Do-it-yourself intelligence: There’s nothing wrong with sharing this knowledge with customers as well. Today’s typical end user is far more sophisticated than even five years ago, and many people like to do it themselves for faster resolution.

Knowledge from previous incidents can be quickly filtered down to the relevant information and presented to the customer in an easy-to-search database. Any effective IT service solution should strive for this level of knowledge management and transfer to be most efficient.  Then, if the customer chooses, they can fix their problem quickly with no technician interaction required, or, at the very least, have full transparency and trust in the processes. The customer is happy, IT is happy – it’s a win-win situation for everyone.

Crystal clear service level agreements (SLA): With detailed IT service SLAs, everyone is aligned, and the customer has a clear expectation of service. More importantly though, there are solutions out there that give IT insight into how well they’re performing against their own agreements.

With well-defined SLAs, customers are assigned an appropriate technician with the knowledge and experience required for their particular incident.  And if this front line resource is not available, an alternate with similar experience can be automatically assigned for first touch resolution. The upside for the customer is that they connect with the appropriate resource every time for consistent and reliable service.

Risk mitigation via CMDB: Sometimes the best service for a customer is service they don’t even know they’re getting. By following the above with the right technology, technicians can analyze the potential impact of an incident using multiple sources of data from across the business – all federated within the CMDB.

In many instances, IT will be able to foretell a far more critical issue and take immediate action to mitigate it before it becomes a real problem.  This could be something as simple as applying a patch to a popular app before a wider failure can occur, or as significant as a server going down and impacting crucial parts of the business. I am amazed at the number of potential disasters I’ve seen averted simply because IT was able to act preemptively based on a wider view of the situation.

Ultimately, an effective IT service solution will allow the business to define and deliver the exact level of service desired to all customers. And it will be an interactive experience for everyone.  Along with painting a broad picture of the business based on data from across the enterprise, the customer’s basic, and most important, needs are shared with IT effectively – regardless if it’s a technician, an email, or a search engine – giving them a high level of engagement from all sides of your business.
◇ ◇ ◇
### Aim
Reproduce the passage on IT service management, starting with "Crystal clear service" and going on through "and reliable service.", and swap "front line resource" for "first-line resource".

(Word and item position data)
◇ ◇ ◇
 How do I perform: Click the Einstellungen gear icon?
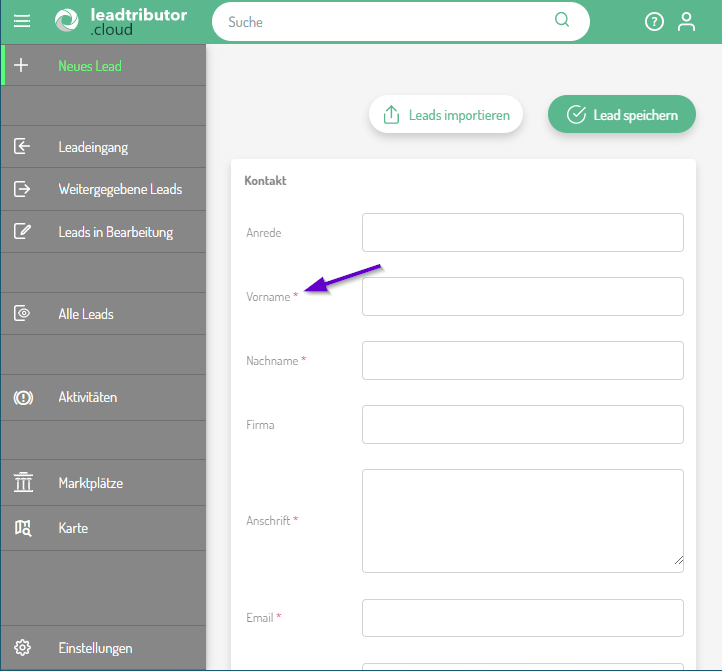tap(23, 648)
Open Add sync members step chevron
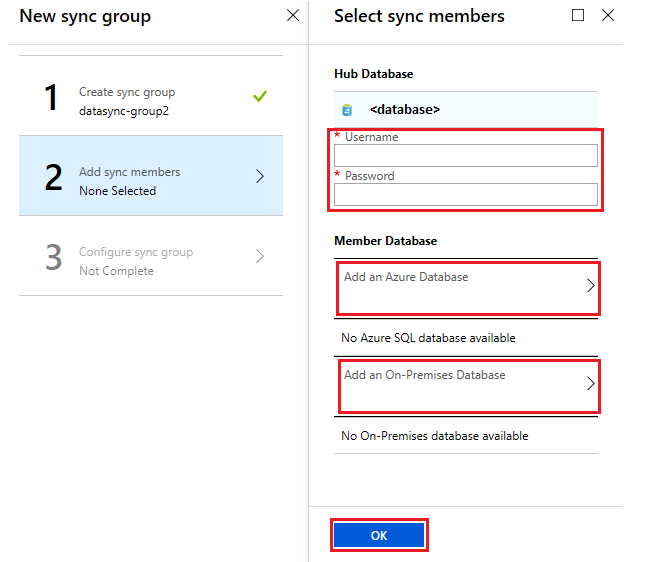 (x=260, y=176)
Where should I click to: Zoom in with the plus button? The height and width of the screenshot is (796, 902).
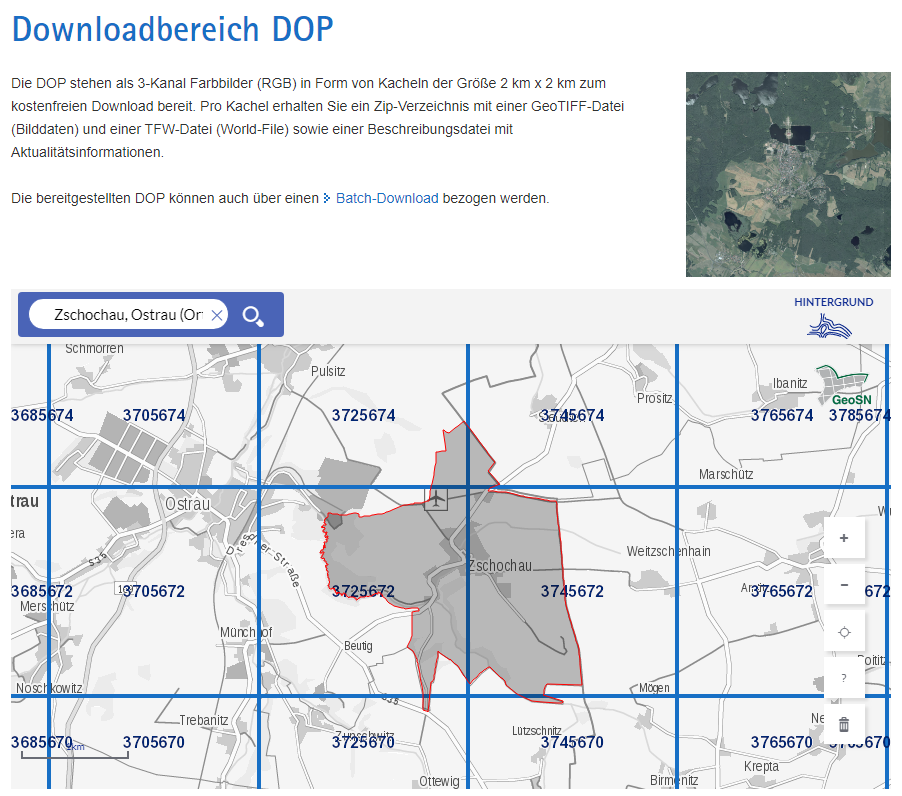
◇ ◇ ◇
### Answer in full
Crystal clear service level agreements (SLA): With detailed IT service SLAs, everyone is aligned, and the customer has a clear expectation of service. More importantly though, there are solutions out there that give IT insight into how well they’re performing against their own agreements.

With well-defined SLAs, customers are assigned an appropriate technician with the knowledge and experience required for their particular incident.  And if this first-line resource is not available, an alternate with similar experience can be automatically assigned for first touch resolution. The upside for the customer is that they connect with the appropriate resource every time for consistent and reliable service.